Stored data entries
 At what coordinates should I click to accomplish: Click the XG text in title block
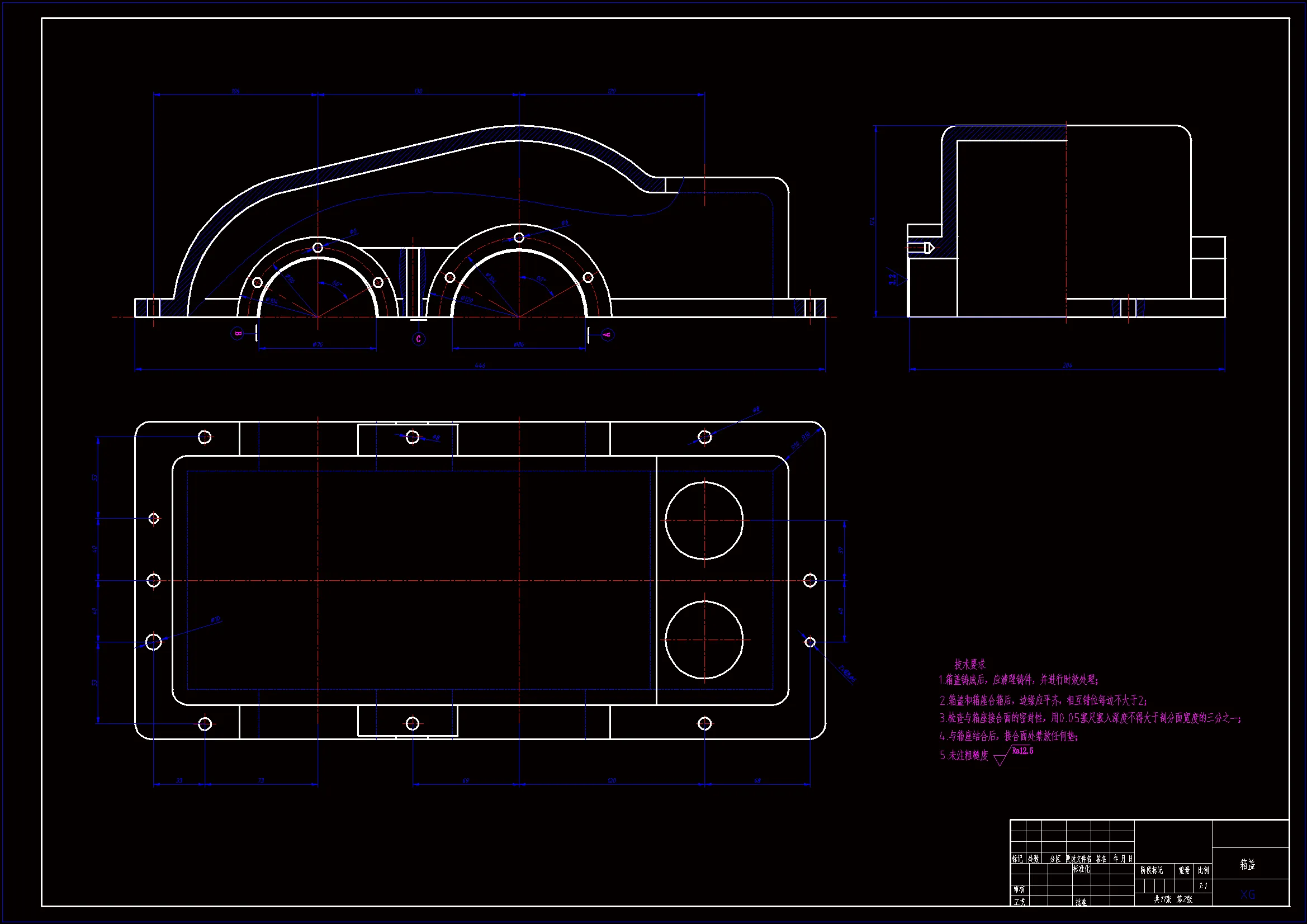point(1248,894)
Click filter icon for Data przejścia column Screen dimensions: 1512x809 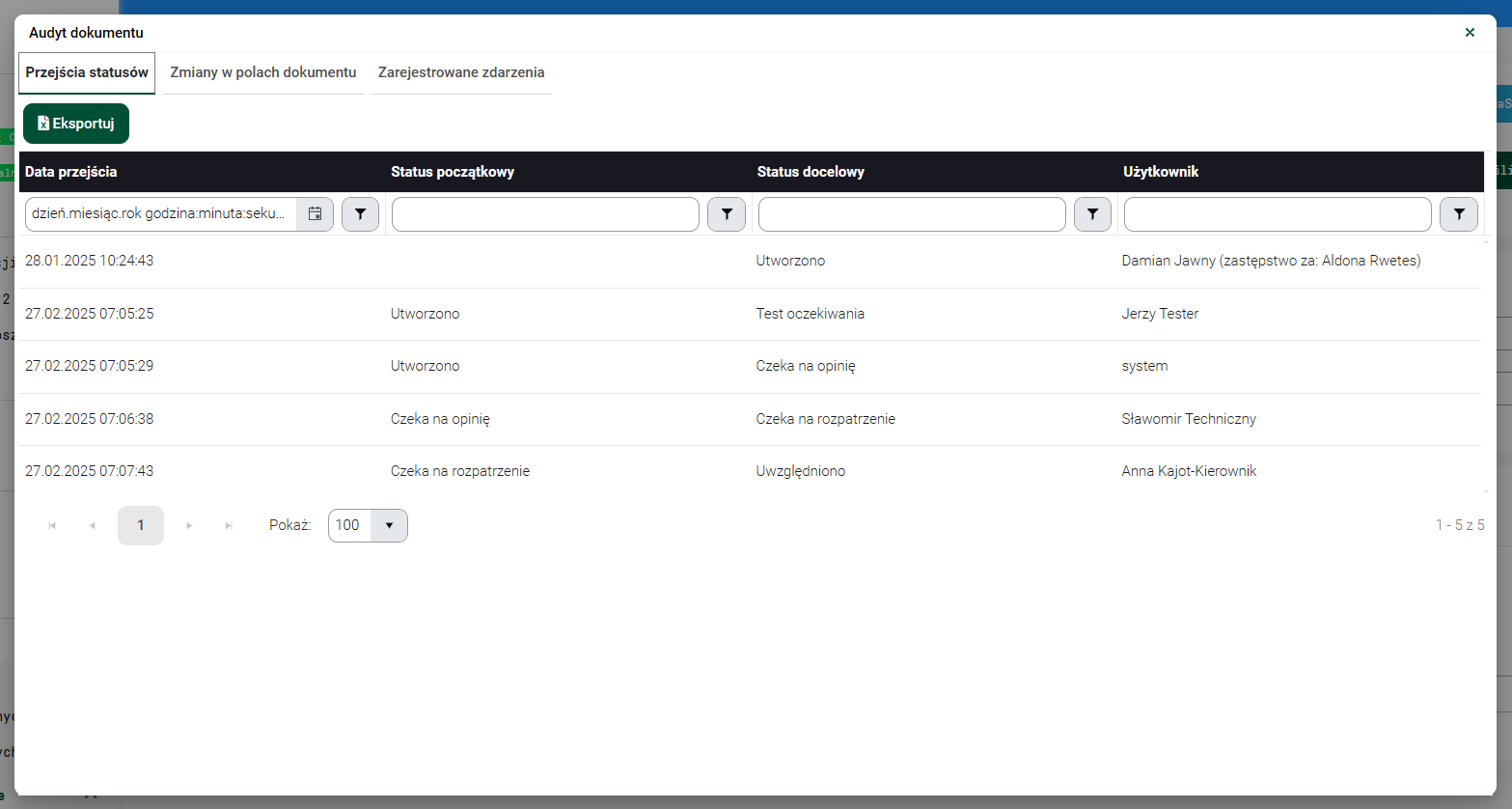pos(360,214)
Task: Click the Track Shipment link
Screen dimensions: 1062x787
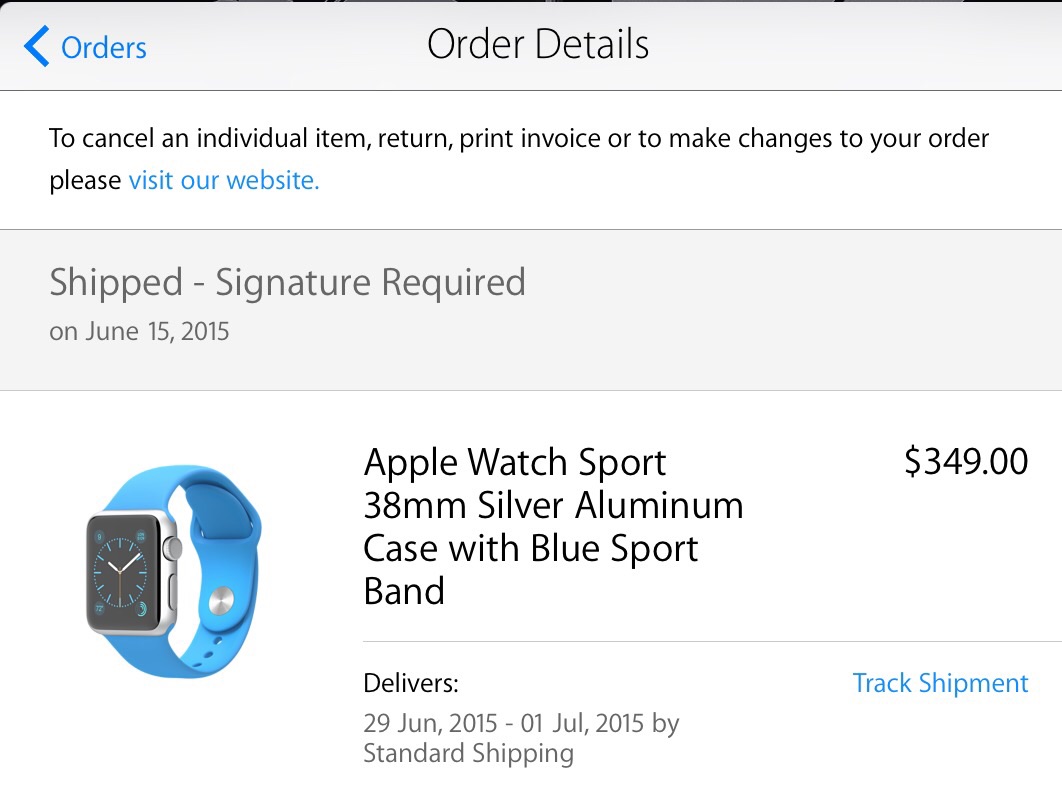Action: click(939, 683)
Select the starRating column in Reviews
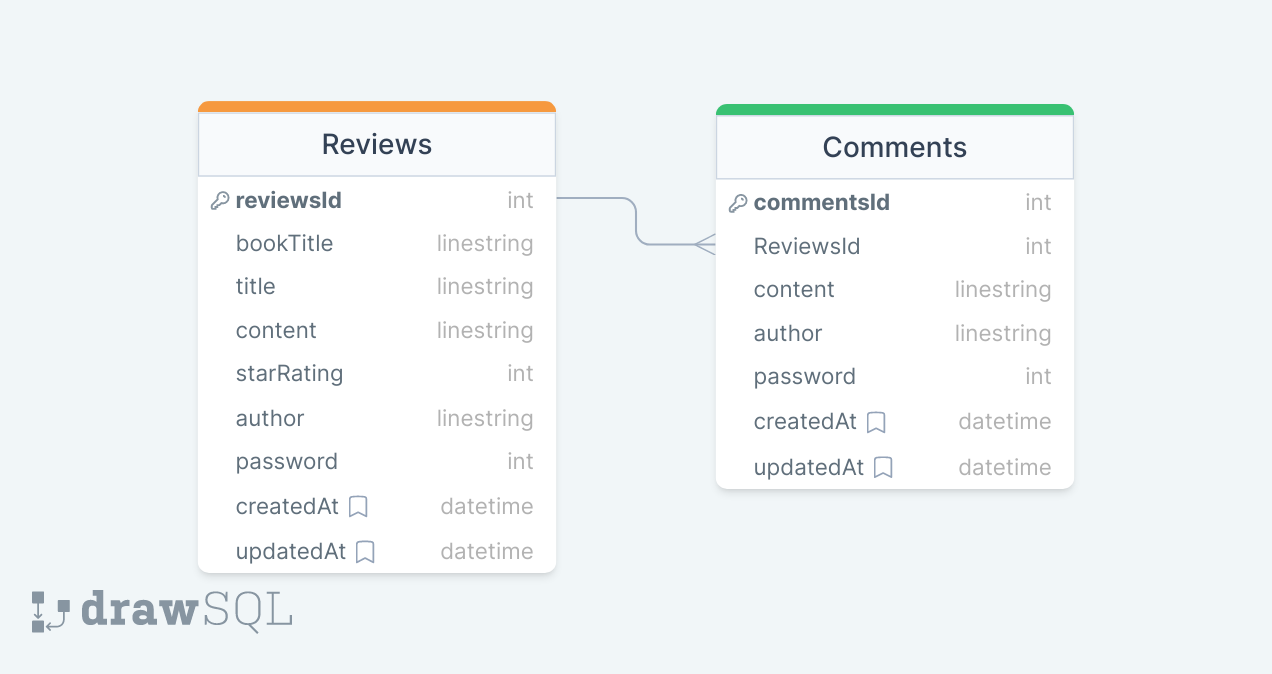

What the task asks
Render the data as a JSON list of strings, one string per line, starting with the line containing "Task: Click the Track Shipment link" and continuing through the end of the data. Omit blank lines and leave the pictures out.

Answer below
[
  "Task: Click the Track Shipment link",
  "Screen dimensions: 1062x787",
  "Action: click(939, 683)",
  "Select the starRating column in Reviews"
]